Requirement —
Please output the rows below as a JSON list of strings, one string per line, skipping any blank lines.

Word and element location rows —
▼▼▼

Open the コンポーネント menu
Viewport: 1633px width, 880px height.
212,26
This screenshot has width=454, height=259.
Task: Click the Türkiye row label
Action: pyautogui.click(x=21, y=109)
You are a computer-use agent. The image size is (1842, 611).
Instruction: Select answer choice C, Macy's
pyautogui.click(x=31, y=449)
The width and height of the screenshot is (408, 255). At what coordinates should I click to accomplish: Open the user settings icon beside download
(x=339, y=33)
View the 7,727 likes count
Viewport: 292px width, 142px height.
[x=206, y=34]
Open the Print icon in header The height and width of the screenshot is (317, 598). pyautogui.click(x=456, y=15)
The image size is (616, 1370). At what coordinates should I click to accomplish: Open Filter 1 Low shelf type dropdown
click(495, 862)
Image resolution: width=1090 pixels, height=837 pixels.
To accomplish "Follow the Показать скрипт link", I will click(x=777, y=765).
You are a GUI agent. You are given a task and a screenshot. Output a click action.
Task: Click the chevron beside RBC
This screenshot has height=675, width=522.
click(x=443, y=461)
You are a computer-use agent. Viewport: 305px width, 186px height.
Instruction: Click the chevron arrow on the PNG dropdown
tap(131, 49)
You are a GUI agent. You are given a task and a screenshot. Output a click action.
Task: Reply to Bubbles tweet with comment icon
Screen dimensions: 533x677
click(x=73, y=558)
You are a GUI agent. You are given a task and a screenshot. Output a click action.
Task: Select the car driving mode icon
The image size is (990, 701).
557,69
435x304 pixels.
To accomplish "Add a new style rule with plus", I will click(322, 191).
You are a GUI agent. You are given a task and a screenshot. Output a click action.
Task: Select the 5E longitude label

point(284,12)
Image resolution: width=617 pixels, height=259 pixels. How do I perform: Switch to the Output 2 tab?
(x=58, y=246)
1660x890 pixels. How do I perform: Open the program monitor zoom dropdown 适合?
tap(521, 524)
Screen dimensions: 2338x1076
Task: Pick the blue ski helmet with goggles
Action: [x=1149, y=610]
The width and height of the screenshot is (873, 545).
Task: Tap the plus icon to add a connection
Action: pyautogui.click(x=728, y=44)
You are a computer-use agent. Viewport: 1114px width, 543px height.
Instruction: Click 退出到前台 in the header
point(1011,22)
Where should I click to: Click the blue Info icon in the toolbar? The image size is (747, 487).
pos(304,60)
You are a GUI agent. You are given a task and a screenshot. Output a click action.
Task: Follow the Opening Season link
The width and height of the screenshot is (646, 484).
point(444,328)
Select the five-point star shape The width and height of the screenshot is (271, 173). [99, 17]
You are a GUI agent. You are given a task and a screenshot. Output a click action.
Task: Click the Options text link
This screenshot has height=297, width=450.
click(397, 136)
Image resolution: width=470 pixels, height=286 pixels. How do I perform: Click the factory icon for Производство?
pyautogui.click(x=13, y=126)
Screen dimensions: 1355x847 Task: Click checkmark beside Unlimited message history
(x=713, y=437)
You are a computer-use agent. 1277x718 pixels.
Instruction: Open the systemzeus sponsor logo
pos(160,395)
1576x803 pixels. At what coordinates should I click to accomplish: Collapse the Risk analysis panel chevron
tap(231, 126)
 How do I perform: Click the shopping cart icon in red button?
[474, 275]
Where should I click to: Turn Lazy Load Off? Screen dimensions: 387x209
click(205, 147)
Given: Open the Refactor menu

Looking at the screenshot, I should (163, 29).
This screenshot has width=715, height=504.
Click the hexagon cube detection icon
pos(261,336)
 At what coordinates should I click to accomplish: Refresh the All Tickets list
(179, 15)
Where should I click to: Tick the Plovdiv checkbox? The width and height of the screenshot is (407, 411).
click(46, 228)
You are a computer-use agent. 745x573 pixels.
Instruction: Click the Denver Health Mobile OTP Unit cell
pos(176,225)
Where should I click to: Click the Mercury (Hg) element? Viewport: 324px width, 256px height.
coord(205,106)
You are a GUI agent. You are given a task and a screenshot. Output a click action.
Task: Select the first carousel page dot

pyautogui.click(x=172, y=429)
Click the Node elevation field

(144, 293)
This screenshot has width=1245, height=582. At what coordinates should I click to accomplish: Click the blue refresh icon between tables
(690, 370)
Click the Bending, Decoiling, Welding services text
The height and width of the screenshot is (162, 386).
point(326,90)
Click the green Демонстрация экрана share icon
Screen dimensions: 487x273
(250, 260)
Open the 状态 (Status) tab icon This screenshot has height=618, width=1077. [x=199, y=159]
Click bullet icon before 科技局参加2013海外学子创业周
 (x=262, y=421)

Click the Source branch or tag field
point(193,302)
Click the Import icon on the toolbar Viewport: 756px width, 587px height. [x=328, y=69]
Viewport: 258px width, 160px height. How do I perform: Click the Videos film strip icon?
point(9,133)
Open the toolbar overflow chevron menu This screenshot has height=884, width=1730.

▲▲▲

Task solution —
[
  "Open the コンポーネント menu",
  "Viewport: 1633px width, 880px height.",
  "212,26",
  "This screenshot has width=454, height=259.",
  "Task: Click the Türkiye row label",
  "Action: pyautogui.click(x=21, y=109)",
  "You are a computer-use agent. The image size is (1842, 611).",
  "Instruction: Select answer choice C, Macy's",
  "pyautogui.click(x=31, y=449)",
  "The width and height of the screenshot is (408, 255). At what coordinates should I click to accomplish: Open the user settings icon beside download",
  "(x=339, y=33)",
  "View the 7,727 likes count",
  "Viewport: 292px width, 142px height.",
  "[x=206, y=34]",
  "Open the Print icon in header The height and width of the screenshot is (317, 598). pyautogui.click(x=456, y=15)",
  "The image size is (616, 1370). At what coordinates should I click to accomplish: Open Filter 1 Low shelf type dropdown",
  "click(495, 862)",
  "Image resolution: width=1090 pixels, height=837 pixels.",
  "To accomplish \"Follow the Показать скрипт link\", I will click(x=777, y=765).",
  "You are a GUI agent. You are given a task and a screenshot. Output a click action.",
  "Task: Click the chevron beside RBC",
  "This screenshot has height=675, width=522.",
  "click(x=443, y=461)",
  "You are a computer-use agent. Viewport: 305px width, 186px height.",
  "Instruction: Click the chevron arrow on the PNG dropdown",
  "tap(131, 49)",
  "You are a GUI agent. You are given a task and a screenshot. Output a click action.",
  "Task: Reply to Bubbles tweet with comment icon",
  "Screen dimensions: 533x677",
  "click(x=73, y=558)",
  "You are a GUI agent. You are given a task and a screenshot. Output a click action.",
  "Task: Select the car driving mode icon",
  "The image size is (990, 701).",
  "557,69",
  "435x304 pixels.",
  "To accomplish \"Add a new style rule with plus\", I will click(322, 191).",
  "You are a GUI agent. You are given a task and a screenshot. Output a click action.",
  "Task: Select the 5E longitude label",
  "point(284,12)",
  "Image resolution: width=617 pixels, height=259 pixels. How do I perform: Switch to the Output 2 tab?",
  "(x=58, y=246)",
  "1660x890 pixels. How do I perform: Open the program monitor zoom dropdown 适合?",
  "tap(521, 524)",
  "Screen dimensions: 2338x1076",
  "Task: Pick the blue ski helmet with goggles",
  "Action: [x=1149, y=610]",
  "The width and height of the screenshot is (873, 545).",
  "Task: Tap the plus icon to add a connection",
  "Action: pyautogui.click(x=728, y=44)",
  "You are a computer-use agent. Viewport: 1114px width, 543px height.",
  "Instruction: Click 退出到前台 in the header",
  "point(1011,22)",
  "Where should I click to: Click the blue Info icon in the toolbar? The image size is (747, 487).",
  "pos(304,60)",
  "You are a GUI agent. You are given a task and a screenshot. Output a click action.",
  "Task: Follow the Opening Season link",
  "The width and height of the screenshot is (646, 484).",
  "point(444,328)",
  "Select the five-point star shape The width and height of the screenshot is (271, 173). [99, 17]",
  "You are a GUI agent. You are given a task and a screenshot. Output a click action.",
  "Task: Click the Options text link",
  "This screenshot has height=297, width=450.",
  "click(397, 136)",
  "Image resolution: width=470 pixels, height=286 pixels. How do I perform: Click the factory icon for Производство?",
  "pyautogui.click(x=13, y=126)",
  "Screen dimensions: 1355x847 Task: Click checkmark beside Unlimited message history",
  "(x=713, y=437)",
  "You are a computer-use agent. 1277x718 pixels.",
  "Instruction: Open the systemzeus sponsor logo",
  "pos(160,395)",
  "1576x803 pixels. At what coordinates should I click to accomplish: Collapse the Risk analysis panel chevron",
  "tap(231, 126)",
  " How do I perform: Click the shopping cart icon in red button?",
  "[474, 275]",
  "Where should I click to: Turn Lazy Load Off? Screen dimensions: 387x209",
  "click(205, 147)",
  "Given: Open the Refactor menu",
  "Looking at the screenshot, I should (163, 29).",
  "This screenshot has width=715, height=504.",
  "Click the hexagon cube detection icon",
  "pos(261,336)",
  " At what coordinates should I click to accomplish: Refresh the All Tickets list",
  "(179, 15)",
  "Where should I click to: Tick the Plovdiv checkbox? The width and height of the screenshot is (407, 411).",
  "click(46, 228)",
  "You are a computer-use agent. 745x573 pixels.",
  "Instruction: Click the Denver Health Mobile OTP Unit cell",
  "pos(176,225)",
  "Where should I click to: Click the Mercury (Hg) element? Viewport: 324px width, 256px height.",
  "coord(205,106)",
  "You are a GUI agent. You are given a task and a screenshot. Output a click action.",
  "Task: Select the first carousel page dot",
  "pyautogui.click(x=172, y=429)",
  "Click the Node elevation field",
  "(144, 293)",
  "This screenshot has width=1245, height=582. At what coordinates should I click to accomplish: Click the blue refresh icon between tables",
  "(690, 370)",
  "Click the Bending, Decoiling, Welding services text",
  "The height and width of the screenshot is (162, 386).",
  "point(326,90)",
  "Click the green Демонстрация экрана share icon",
  "Screen dimensions: 487x273",
  "(250, 260)",
  "Open the 状态 (Status) tab icon This screenshot has height=618, width=1077. [x=199, y=159]",
  "Click bullet icon before 科技局参加2013海外学子创业周",
  " (x=262, y=421)",
  "Click the Source branch or tag field",
  "point(193,302)",
  "Click the Import icon on the toolbar Viewport: 756px width, 587px height. [x=328, y=69]",
  "Viewport: 258px width, 160px height. How do I perform: Click the Videos film strip icon?",
  "point(9,133)",
  "Open the toolbar overflow chevron menu This screenshot has height=884, width=1730."
]